La CNMV presentó el pasado martes el nuevo Código de Buen Gobierno de las Sociedades Cotizadas. Culmina así un proceso, iniciado en mayo de 2013, para la reforma y mejora del gobierno corporativo cuya primera etapa se había ya cubierto en diciembre de 2014 con la entrada en vigor de la reforma de la Ley de Sociedades de Capital (LSC), la cual trajo consigo importantes modificaciones que afectan a la junta general y al consejo de administración de todas las sociedades, especialmente de las cotizadas.

El nuevo Código de Buen Gobierno debe verse como un complemento de la aludida reforma de la LSC, que utiliza la técnica jurídica de las recomendaciones de aplicación voluntaria basadas en el principio de cumplir o explicar. ¿Cuáles son las principales aportaciones de este nuevo código?
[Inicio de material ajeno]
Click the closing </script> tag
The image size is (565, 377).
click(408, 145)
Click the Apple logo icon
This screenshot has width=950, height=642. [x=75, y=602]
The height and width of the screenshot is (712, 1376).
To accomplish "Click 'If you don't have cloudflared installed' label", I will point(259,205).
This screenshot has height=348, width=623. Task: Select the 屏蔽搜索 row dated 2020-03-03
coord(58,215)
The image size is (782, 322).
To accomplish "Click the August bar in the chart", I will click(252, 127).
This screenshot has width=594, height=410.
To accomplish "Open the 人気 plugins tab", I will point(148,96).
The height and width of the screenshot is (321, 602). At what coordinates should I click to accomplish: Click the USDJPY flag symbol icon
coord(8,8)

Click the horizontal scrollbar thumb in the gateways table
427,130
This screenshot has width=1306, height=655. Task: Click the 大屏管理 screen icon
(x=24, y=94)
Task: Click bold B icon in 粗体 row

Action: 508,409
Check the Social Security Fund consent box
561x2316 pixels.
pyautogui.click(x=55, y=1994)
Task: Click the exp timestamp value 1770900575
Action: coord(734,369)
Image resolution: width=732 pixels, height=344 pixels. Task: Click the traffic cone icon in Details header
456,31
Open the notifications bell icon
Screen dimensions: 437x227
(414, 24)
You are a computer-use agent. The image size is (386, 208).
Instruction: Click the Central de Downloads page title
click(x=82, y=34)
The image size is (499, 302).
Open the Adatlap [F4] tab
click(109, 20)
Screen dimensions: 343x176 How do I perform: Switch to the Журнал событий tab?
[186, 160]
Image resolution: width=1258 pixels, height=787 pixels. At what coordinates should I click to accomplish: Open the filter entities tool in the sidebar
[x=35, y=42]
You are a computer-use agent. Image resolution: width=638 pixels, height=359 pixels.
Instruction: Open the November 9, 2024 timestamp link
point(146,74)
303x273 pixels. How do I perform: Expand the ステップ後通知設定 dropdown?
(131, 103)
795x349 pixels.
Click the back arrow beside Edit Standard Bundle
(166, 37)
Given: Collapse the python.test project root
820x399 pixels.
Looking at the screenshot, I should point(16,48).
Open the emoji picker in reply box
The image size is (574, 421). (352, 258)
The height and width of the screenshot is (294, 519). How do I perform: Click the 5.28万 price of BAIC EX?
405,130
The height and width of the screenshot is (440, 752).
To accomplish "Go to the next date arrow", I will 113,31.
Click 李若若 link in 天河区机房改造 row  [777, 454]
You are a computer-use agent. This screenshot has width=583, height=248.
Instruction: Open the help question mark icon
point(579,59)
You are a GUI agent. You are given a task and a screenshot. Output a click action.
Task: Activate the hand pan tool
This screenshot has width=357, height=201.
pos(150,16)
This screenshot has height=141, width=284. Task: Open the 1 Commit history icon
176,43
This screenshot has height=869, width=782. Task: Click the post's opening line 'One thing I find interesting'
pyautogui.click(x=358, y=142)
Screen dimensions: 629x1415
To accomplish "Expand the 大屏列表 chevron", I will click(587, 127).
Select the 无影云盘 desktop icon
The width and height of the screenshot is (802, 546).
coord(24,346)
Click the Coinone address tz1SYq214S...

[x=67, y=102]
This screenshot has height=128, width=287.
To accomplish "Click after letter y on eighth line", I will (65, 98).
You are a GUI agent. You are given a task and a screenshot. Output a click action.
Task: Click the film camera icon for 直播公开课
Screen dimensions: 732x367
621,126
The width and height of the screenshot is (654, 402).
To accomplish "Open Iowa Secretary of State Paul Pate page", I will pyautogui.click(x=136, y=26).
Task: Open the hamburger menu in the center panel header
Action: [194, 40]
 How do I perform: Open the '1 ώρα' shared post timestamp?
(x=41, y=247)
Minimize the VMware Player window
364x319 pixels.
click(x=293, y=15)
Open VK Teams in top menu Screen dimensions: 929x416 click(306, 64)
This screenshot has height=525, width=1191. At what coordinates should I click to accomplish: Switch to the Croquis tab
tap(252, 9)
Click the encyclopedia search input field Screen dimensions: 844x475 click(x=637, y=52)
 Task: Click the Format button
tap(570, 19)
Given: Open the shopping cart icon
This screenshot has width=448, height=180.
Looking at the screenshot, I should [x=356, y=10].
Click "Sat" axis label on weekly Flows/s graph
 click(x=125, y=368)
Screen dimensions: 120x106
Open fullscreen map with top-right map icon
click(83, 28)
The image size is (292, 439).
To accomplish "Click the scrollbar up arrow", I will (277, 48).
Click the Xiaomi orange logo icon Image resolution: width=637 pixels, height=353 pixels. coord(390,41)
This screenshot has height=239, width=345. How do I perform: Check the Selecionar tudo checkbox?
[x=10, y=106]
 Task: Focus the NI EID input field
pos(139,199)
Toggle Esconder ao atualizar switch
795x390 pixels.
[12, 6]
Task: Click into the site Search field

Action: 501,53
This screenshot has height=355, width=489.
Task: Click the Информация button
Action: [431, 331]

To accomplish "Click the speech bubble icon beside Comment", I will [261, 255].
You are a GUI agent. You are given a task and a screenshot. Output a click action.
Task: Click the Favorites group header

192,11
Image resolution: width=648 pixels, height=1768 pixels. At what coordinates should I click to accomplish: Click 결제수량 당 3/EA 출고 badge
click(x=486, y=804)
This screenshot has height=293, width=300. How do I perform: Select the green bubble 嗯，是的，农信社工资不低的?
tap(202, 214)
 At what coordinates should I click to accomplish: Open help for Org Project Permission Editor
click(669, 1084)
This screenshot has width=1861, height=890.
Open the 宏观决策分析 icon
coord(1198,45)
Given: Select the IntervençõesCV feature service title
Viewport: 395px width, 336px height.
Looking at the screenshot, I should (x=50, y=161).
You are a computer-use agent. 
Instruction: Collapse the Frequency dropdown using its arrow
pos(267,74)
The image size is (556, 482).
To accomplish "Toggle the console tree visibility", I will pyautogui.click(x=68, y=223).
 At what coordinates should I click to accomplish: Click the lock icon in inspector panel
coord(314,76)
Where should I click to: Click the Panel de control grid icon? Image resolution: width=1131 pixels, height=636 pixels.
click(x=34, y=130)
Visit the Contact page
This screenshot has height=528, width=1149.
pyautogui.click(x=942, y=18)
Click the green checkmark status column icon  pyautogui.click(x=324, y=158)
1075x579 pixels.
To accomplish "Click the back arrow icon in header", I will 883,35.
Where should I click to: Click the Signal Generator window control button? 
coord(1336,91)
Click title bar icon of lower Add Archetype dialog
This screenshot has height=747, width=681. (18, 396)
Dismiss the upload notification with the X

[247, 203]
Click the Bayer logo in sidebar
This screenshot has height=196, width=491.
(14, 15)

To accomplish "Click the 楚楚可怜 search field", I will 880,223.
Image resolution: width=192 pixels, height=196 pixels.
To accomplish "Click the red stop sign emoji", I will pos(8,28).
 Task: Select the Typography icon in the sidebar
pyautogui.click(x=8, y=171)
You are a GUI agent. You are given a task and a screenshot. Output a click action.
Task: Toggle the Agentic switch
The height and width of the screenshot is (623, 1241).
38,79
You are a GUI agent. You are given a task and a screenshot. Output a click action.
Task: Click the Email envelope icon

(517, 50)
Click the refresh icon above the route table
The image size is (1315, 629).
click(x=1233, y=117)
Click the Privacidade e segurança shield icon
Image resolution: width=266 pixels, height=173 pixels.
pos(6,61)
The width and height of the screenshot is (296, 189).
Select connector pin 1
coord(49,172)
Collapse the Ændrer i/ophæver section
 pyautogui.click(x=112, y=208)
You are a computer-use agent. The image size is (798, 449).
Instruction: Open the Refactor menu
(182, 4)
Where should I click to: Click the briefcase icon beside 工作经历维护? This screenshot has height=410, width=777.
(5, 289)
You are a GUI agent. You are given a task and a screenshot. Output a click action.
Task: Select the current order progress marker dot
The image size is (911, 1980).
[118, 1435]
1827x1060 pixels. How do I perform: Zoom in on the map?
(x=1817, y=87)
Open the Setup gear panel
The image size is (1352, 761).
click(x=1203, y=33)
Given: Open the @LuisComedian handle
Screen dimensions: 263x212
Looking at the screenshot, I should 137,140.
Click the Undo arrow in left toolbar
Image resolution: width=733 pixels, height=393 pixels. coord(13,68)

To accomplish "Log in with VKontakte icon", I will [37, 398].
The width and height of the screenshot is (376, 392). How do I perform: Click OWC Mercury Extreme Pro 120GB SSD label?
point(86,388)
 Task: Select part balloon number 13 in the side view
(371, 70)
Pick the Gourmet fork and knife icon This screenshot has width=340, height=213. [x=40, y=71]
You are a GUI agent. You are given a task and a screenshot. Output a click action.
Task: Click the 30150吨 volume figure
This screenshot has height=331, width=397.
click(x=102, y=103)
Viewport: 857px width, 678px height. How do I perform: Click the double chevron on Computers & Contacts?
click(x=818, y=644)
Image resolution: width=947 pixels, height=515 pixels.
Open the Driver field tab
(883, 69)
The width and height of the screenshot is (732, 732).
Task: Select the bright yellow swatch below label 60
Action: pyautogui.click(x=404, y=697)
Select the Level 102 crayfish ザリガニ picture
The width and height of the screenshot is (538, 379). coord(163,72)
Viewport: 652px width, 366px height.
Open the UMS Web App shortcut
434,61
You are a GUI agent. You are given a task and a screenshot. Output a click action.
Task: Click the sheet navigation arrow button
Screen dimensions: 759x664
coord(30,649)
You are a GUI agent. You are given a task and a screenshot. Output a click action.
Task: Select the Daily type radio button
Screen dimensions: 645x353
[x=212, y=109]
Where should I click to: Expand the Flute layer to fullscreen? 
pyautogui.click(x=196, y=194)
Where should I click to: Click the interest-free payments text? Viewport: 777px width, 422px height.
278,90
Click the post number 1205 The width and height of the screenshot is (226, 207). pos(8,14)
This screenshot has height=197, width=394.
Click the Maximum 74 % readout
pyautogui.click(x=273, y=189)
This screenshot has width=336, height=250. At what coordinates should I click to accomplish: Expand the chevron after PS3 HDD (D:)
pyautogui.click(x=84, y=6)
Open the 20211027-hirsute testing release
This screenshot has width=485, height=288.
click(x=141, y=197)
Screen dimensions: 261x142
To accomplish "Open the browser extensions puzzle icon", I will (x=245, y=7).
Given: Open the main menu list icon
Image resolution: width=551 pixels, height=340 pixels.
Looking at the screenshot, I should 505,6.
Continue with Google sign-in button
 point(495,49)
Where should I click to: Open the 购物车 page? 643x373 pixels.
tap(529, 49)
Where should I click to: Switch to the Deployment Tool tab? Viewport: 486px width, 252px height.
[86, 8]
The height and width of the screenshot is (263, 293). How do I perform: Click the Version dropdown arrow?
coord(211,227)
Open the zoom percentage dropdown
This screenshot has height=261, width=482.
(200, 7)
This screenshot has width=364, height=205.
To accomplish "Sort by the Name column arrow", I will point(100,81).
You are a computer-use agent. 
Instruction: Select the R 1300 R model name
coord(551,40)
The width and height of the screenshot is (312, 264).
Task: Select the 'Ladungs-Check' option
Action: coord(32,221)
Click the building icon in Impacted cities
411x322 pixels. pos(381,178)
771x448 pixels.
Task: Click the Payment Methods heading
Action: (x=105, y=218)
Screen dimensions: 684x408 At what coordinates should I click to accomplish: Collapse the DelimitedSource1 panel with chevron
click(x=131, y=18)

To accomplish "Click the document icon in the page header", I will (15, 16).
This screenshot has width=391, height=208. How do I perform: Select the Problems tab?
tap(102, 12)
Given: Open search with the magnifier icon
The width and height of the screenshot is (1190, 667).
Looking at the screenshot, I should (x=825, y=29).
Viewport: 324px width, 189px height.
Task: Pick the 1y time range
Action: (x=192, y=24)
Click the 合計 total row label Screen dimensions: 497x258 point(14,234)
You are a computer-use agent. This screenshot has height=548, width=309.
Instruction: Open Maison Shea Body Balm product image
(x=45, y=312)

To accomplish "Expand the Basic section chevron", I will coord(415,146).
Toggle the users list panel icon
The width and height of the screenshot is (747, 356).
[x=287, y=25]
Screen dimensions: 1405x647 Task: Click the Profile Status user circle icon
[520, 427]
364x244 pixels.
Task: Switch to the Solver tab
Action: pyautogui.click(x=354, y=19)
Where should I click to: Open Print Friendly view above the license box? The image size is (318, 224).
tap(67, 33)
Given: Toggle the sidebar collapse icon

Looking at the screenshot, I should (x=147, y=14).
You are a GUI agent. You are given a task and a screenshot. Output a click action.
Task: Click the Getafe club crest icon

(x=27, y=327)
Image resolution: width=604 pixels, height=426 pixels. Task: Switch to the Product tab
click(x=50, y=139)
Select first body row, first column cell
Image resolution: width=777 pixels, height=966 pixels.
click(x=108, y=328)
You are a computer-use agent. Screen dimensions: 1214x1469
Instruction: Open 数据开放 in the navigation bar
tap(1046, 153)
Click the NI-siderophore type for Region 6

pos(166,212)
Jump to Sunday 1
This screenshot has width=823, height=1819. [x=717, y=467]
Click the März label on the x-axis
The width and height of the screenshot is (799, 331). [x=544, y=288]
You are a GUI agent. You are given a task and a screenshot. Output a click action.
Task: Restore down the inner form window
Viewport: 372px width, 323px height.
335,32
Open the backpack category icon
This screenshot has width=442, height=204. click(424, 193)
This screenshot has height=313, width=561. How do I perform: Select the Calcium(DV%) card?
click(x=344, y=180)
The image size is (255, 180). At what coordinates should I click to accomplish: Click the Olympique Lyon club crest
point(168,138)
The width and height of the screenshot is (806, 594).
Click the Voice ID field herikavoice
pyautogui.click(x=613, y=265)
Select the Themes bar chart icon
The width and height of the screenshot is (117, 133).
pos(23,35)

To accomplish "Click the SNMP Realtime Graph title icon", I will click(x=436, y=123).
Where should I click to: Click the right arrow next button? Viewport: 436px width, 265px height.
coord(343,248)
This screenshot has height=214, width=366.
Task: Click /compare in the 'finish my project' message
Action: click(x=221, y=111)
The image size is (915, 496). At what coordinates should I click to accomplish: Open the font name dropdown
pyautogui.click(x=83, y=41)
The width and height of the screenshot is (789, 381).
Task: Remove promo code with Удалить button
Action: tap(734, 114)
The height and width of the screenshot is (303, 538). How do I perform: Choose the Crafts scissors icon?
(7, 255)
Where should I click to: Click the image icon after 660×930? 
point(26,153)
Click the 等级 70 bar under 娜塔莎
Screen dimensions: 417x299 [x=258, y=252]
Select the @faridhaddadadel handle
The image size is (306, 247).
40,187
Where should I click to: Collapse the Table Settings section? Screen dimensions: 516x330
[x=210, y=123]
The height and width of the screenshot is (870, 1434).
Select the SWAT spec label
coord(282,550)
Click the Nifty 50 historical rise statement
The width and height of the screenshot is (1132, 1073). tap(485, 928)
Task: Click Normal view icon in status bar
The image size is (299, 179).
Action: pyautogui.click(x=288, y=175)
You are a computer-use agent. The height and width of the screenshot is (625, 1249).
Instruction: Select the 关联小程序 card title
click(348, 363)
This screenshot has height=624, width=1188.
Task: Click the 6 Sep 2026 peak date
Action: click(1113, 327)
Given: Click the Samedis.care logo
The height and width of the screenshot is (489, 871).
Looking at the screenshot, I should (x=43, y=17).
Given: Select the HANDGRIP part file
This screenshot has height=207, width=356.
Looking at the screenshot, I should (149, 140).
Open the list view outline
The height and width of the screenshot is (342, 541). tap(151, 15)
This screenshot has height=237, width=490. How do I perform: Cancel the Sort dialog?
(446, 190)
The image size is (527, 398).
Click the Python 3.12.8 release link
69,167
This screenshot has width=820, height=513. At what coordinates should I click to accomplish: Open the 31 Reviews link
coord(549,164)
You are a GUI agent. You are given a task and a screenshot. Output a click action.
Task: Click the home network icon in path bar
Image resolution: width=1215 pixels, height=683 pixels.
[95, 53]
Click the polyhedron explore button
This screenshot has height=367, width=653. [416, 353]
En primer lugar, todo aquello relacionado con el enfoque del interés social y de la responsabilidad social corporativa (RSC). Por una parte, en la definición de interés social se introduce no solo una ampliación de su concepto, con referencias a la creación de valor y a su sostenibilidad a largo plazo, sino que se asume que para crear valor sostenible a largo plazo es necesario considerar los legítimos intereses de los diferentes grupos de interés –entre ellos los accionistas y la sociedad en su conjunto– y del medio ambiente. Se concreta así una posición más próxima a la teoría del enlightened shareholder value, reconocida en la legislación mercantil de países de referencia en este ámbito.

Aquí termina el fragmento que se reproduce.